Thus, both RL solution developers and the engineers using Modelica can benefit from using ModelicaGym that allows for FMU to simulate environment logic, therefore, use reinforcement learning solution for Modelica modelled real-world problems.

Using a classic Cart-Pole control problem example, the ModelicaGym functionality, modularity, extensibility and validity have been presented and discussed. The results of the experiments that were performed on the Cart-Pole environment indicated that integration was successful.

The toolbox can be easily used by both developers of RL algorithms and engineers who use Modelica models. It provides extensive options for model integration, allows to employ both open source and proprietary Modelica tools. Thus, it is expected to have great value for a broad user audience.

7. Future Work

Even though ModelicaGym toolbox is set and ready, there are several extensions that can be made.

First of all, a more sophisticated use case is in focus of our research plans. Power system models having higher modeling complexity are a suitable research object. Especially in the context of applying more advanced reinforcement learning algorithms.

Second, adding reinforcement learning methods that are working out of the box with small customization would enhance the toolbox functionality.

In addition, currently only FMUs exported in co-simulation mode are supported. Thus, one more extension step would be testing and providing functionality for FMUs exported in model-exchange mode. There is such a possibility in the toolbox architecture. However, feedback from the community should be received first to understand a real demand for such functionality.

________________________

> **Set exercise 1**: Put the records from the line containing "The height and width of the screenshot is (600, 800)." through the final line of the records into a Markdown table with the columns Row and Line, omitting blank lines.
The records bear no relation to the ModelicaGym passage.

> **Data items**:
________________________

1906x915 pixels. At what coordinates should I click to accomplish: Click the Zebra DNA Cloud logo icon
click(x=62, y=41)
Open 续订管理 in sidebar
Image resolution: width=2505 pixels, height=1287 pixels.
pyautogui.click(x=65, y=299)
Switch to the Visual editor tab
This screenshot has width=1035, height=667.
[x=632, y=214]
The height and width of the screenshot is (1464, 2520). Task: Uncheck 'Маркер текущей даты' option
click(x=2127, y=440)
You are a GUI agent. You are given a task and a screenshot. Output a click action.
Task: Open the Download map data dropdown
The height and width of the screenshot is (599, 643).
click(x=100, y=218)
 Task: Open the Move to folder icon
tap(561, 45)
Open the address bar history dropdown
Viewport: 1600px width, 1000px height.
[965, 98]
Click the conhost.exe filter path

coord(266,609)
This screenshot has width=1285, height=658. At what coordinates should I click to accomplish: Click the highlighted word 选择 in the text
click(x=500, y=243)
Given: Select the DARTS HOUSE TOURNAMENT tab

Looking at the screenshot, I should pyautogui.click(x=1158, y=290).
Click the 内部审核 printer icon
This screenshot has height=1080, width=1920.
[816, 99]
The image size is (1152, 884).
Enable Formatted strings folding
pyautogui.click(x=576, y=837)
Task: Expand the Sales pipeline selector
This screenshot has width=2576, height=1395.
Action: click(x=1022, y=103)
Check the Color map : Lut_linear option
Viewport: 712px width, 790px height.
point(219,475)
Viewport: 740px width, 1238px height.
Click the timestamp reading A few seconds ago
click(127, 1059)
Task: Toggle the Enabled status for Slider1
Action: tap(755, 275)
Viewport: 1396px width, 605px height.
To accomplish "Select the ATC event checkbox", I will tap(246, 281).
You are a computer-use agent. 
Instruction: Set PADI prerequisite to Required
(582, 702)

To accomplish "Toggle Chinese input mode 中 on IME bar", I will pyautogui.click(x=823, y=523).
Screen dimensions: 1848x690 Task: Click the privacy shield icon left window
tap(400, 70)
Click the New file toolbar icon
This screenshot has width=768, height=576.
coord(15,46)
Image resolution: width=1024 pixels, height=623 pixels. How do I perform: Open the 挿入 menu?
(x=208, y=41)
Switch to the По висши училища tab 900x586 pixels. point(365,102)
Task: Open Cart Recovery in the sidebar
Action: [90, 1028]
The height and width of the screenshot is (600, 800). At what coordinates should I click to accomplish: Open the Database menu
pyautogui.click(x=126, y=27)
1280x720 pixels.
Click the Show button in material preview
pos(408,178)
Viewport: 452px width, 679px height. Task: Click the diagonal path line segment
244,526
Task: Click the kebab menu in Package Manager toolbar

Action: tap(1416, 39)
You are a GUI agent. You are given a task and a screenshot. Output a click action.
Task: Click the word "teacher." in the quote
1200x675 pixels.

________________________

> **Set exercise 2**: According to the ModelicaGym passage, in which export mode must FMUs currently have been exported to be supported?

> **Full output 1**:
| Row | Line |
|---|---|
| 1 | The height and width of the screenshot is (600, 800). At what coordinates should I click to accomplish: Open the Database menu |
| 2 | pyautogui.click(x=126, y=27) |
| 3 | 1280x720 pixels. |
| 4 | Click the Show button in material preview |
| 5 | pos(408,178) |
| 6 | Viewport: 452px width, 679px height. Task: Click the diagonal path line segment |
| 7 | 244,526 |
| 8 | Task: Click the kebab menu in Package Manager toolbar |
| 9 | Action: tap(1416, 39) |
| 10 | You are a GUI agent. You are given a task and a screenshot. Output a click action. |
| 11 | Task: Click the word "teacher." in the quote |
| 12 | 1200x675 pixels. |

> **Full output 2**: Co-simulation mode.